* **Objective**
Begin at the row that has "Image resolution: width=799" and stop after the row that has "[x=874, y=143]". Rewrite those rows with every "pixels" changed to "px" and nothing else altered.

* **Given information**

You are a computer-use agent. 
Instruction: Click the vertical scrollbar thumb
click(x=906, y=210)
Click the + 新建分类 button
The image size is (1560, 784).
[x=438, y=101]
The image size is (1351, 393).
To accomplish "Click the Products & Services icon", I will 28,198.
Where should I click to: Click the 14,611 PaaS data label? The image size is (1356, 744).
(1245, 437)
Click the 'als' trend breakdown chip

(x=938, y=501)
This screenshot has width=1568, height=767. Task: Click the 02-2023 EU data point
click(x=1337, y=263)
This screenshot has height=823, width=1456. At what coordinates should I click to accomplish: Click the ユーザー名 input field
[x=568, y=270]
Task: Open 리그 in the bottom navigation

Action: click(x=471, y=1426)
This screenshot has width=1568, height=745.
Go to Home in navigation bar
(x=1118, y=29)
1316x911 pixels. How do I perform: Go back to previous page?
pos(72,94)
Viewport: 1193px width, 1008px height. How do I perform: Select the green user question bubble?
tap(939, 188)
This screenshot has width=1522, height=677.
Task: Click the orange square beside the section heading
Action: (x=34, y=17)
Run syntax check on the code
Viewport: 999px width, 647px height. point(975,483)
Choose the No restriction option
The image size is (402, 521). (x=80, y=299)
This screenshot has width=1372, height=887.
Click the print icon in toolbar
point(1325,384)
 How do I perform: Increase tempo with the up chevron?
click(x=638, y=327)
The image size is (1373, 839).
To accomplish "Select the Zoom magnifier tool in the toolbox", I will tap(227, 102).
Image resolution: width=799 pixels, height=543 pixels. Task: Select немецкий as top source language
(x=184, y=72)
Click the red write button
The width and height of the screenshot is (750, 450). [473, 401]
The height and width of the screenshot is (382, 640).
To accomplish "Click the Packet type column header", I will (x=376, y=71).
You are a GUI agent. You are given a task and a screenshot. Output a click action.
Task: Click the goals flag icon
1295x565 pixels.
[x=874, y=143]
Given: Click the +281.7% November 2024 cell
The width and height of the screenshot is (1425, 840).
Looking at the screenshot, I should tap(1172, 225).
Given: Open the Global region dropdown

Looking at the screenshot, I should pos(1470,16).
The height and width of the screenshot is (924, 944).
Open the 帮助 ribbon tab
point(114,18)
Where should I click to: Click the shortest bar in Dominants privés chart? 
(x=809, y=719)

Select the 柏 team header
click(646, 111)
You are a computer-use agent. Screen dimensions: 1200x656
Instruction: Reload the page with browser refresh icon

* **Final result**
Image resolution: width=799 px, height=543 px. Task: Select немецкий as top source language
(x=184, y=72)
Click the red write button
The width and height of the screenshot is (750, 450). [473, 401]
The height and width of the screenshot is (382, 640).
To accomplish "Click the Packet type column header", I will (x=376, y=71).
You are a GUI agent. You are given a task and a screenshot. Output a click action.
Task: Click the goals flag icon
1295x565 px.
[x=874, y=143]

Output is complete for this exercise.